The move by Insurance Commissioner Mike Causey is not a surprise. He signaled his intention at the Council of State meeting early Tuesday and later issued a release with an explanation. He also set a hearing for Oct. 7.
“I haven’t seen the evidence to justify such a drastic rate increase on North Carolina consumers,” Commissioner Causey said. “The Department of Insurance has received more than 24,000 emailed comments on this proposal, with hundreds more policyholders commenting by mail. Scores more consumers spoke during a public comment forum. North Carolina consumers deserve a more thorough review of this proposal. I intend to make sure they get that review.”
The request filed Jan. 3 to Causey’s office by the North Carolina Rate Bureau included an average of 71.4 percent in the coastal areas of Brunswick, Carteret, New Hanover, Onslow and Pender counties.
The prospects for acceptance were always minimal. For example, the Rate Bureau got about one-third of its ask back in November 2020. That’s when the pitch totaled an overall average increase of 24.5 percent. Causey, the first Republican insurance commissioner in state history, won a second term that month and negotiated an escalation of 7.9 percent.
If the Department of Insurance doesn’t agree with the requested rates, a release says, “the rates will either be denied or negotiated with the North Carolina Rate Bureau. If a settlement cannot be reached within 50 days, the commissioner will call for a hearing.”
In roughly a month since opening the comment period, Causey said it was hard to find anyone agreeing with the increases among some 25,000 respondents.
“Homeowners were shocked with the high amount requested by the insurance companies, and so was I,” Causey said.
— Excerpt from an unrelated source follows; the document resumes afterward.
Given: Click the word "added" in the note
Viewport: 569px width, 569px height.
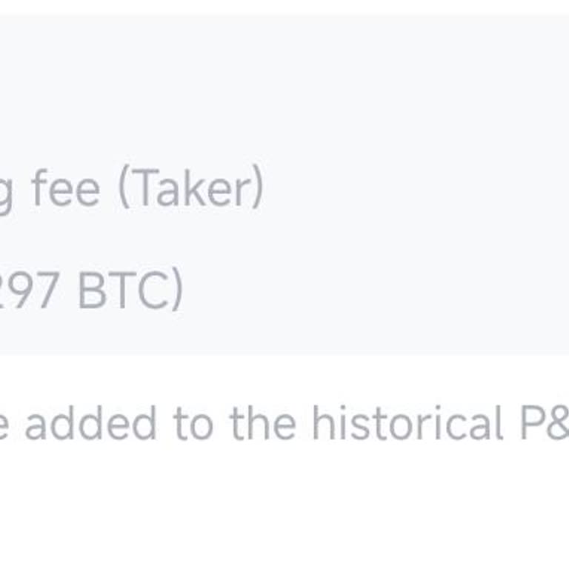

The biggest increases are along the coast. Beach areas with requested rate increases of 99 percent or higher are in Brunswick, Carteret, New Hanover, Onslow and Pender counties – essentially from the midpoint of the coast to the South Carolina border. Farther north toward the Outer Banks, the beach areas of Currituck, Dare and Hyde counties have an increase rate ask of 45.1 percent.
Coastal areas of Beaufort, Camden, Chowan, Craven, Jones, Pasquotank, Perquimans, Tyrell and Washington counties have a proposal of 25.6 percent.
Eastern North Carolina counties encompassing Greenville and Goldsboro were among those at 57.8 percent. Cumberland (Fayetteville) and Sampson (Clinton) were each 45.5 percent, while neighbors Bladen (Elizabethtown) and Robeson (Lumberton) were 56.1 percent.
Among the major metros the city of Charlotte and counties of Alexander, Iredell, Mecklenburg, Stanly, Wilkes and Union have a proposed increase of 41.3 percent; the cities of Durham and Raleigh and counties of Durham and Wake have requests for 39.8 percent increases; the cities of Greensboro and Winston-Salem and counties of Alamance, Davie, Caswell, Forsyth, Guilford, Rockingham, Stokes and Surry are proposed to go up 36.6 percent.
The smallest increase of 4.3 percent is in the mountain counties of Haywood, Madison, Swain and Transylvania. Asheville (Buncombe) and Boone (Watauga) are within 11 counties where the increased request is 20.5 percent.